Just a simple question...have you ever tried just to interact with a customer representative from India??

We are not talking about advanced math skills and other widardy....just basic, normal, human common sense.

I'm dealing with one right now (supposed to be a "Technician") working for a major American company...and I deal with them very often...

Sometimes I feel I get a better interaction with the still buggy and rudimental AI tools out there....

Just try sometimes would you???

Posted by: Domenico at January 20, 2007 02:41 PM

Domenico - not to defend poor customer service or communication skills, but remote call centers are just one small part of the outsourcing landscape.

To turn your point around - prior to the growth of the outsourcing industry - did you ever try and staff a call center with skilled, enthusiastic and helpful US workers? I did call center benchmarking in the late 1990's and early 2000's. We had a running joke - what are the three things you need to know to benchmark domestic call center workers? "I hate my boss. I hate my job. I'm underpaid."

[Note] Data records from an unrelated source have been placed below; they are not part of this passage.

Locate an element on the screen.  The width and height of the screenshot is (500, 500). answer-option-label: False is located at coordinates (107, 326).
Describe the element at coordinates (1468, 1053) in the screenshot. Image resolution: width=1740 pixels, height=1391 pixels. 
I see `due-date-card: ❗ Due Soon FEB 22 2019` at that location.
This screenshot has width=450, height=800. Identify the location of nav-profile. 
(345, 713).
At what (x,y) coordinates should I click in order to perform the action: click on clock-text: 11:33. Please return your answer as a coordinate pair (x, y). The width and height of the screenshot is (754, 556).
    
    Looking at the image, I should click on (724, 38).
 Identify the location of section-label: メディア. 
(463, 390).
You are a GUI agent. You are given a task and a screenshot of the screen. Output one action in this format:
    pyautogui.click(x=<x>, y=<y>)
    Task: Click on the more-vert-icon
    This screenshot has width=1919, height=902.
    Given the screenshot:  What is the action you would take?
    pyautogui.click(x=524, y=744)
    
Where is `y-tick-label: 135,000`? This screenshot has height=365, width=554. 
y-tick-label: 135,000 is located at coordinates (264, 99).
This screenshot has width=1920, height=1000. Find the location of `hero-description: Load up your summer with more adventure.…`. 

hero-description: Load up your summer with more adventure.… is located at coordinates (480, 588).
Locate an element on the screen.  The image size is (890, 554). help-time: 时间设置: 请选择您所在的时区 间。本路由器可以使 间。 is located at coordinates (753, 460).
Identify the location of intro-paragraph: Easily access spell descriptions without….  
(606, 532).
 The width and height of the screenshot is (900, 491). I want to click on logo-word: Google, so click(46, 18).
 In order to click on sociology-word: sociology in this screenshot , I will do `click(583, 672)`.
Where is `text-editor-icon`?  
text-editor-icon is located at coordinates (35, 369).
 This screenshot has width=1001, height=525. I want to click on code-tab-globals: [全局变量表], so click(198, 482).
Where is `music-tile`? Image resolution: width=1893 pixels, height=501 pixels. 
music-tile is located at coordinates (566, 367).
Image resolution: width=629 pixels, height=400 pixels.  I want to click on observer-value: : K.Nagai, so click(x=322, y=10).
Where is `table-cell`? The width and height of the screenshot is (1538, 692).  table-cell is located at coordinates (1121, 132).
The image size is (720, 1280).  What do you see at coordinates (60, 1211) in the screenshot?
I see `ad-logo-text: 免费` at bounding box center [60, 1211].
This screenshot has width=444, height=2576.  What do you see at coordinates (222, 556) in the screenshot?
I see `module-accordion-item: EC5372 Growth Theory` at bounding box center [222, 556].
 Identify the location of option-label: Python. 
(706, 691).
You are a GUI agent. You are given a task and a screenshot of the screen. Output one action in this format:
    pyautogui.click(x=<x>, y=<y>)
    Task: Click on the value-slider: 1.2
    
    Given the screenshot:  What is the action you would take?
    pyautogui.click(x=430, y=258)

To the broader outsourcing market. Have you tried to staff an internal IT group with skilled workers - or any workers for that matter - if 1) you work for utility in Ohio? 2) pretty much any public sector organization? 3) any legacy industry when there's an economic boom (like occured in the late 1990's) when everyone's jumping ship chasing money and stock options?

A big piece of IT outsourcing isn't just cutting costs, it's trying to find talent that doesn't exist locally or that an end-user can't afford.